* THE TASK *
Reproduce the portion of the data that opens with the line containing "Click the Dashboard sidebar icon" and closes at the end of the data, including both ends, word for word. Leave the pictures out of your reply.

* DATA TO PROCESS *

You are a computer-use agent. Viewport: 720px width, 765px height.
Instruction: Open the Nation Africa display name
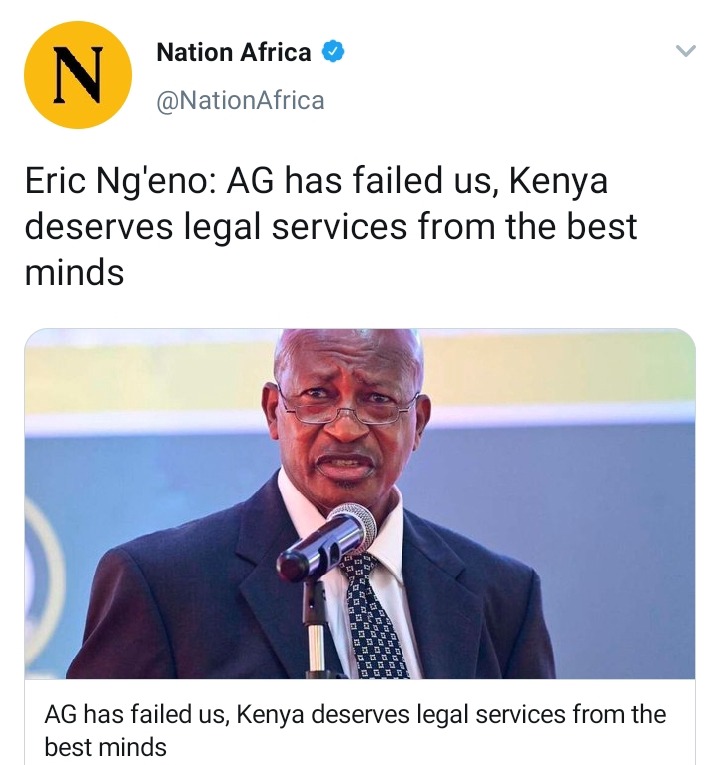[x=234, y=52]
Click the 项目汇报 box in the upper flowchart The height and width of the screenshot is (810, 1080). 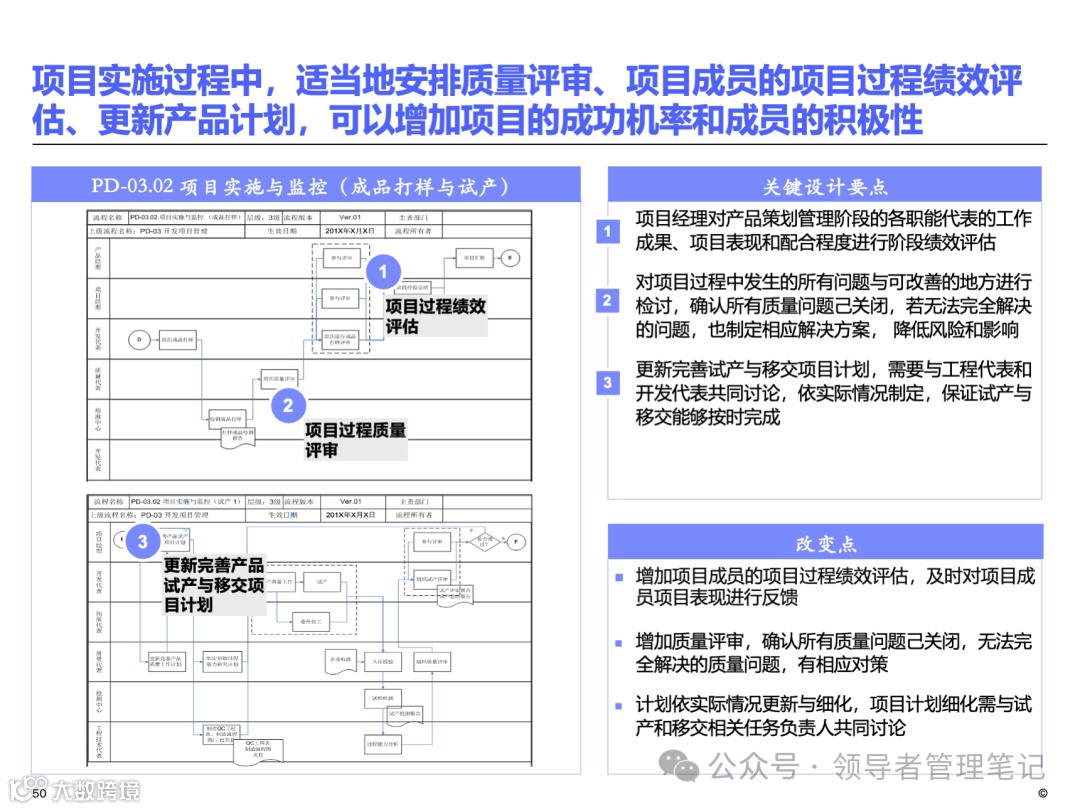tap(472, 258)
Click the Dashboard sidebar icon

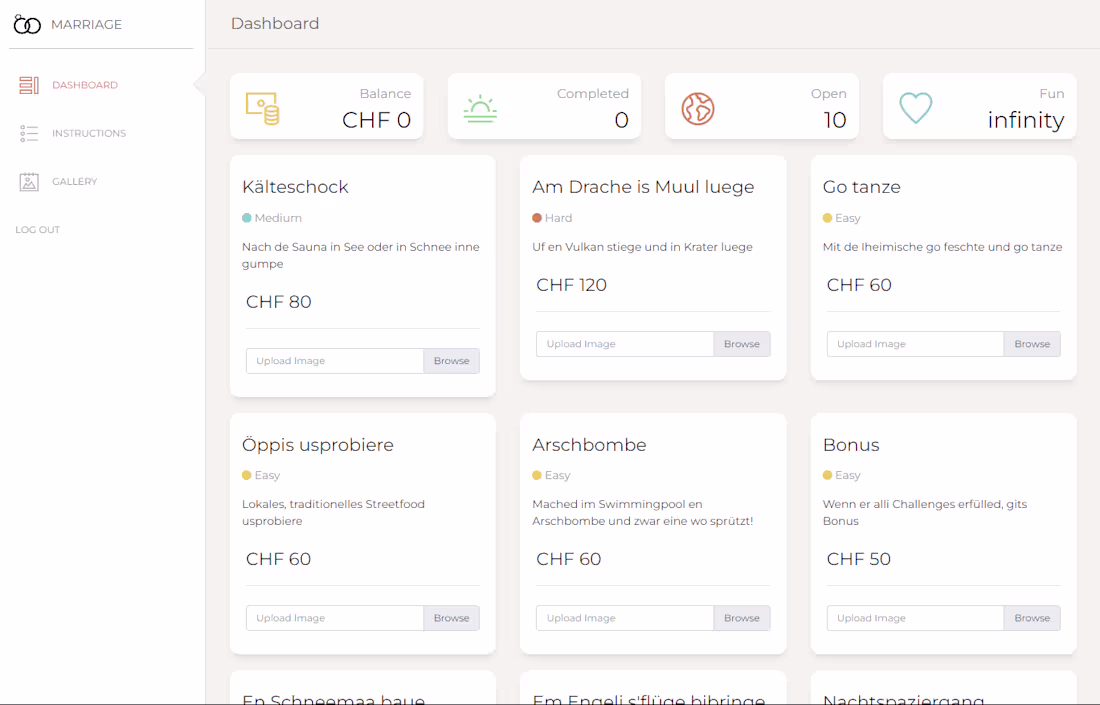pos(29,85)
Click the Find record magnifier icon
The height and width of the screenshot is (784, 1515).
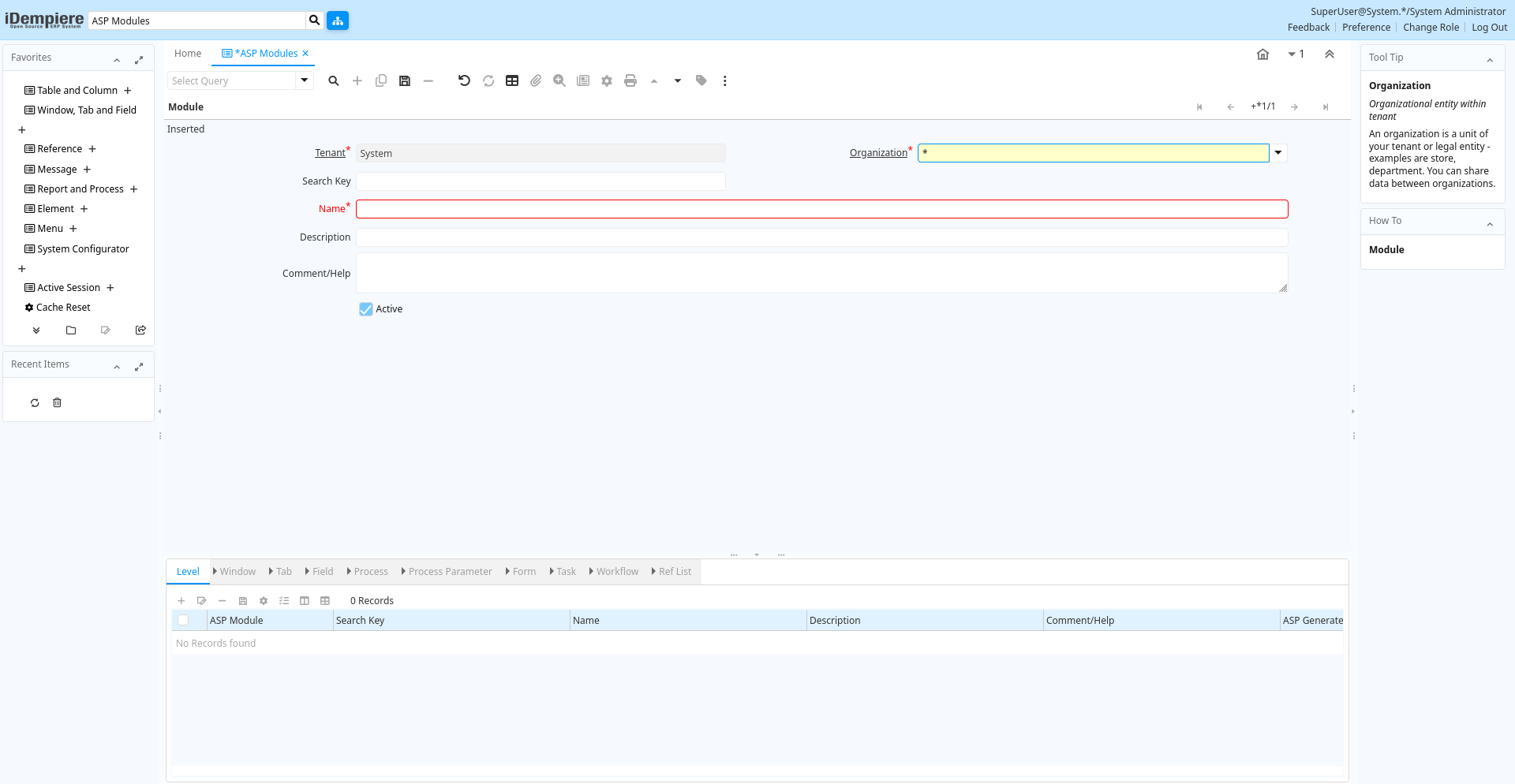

* SOLUTION TO THE PROBLEM *
Click the Dashboard sidebar icon

pos(29,85)
Click the Find record magnifier icon
The height and width of the screenshot is (784, 1515).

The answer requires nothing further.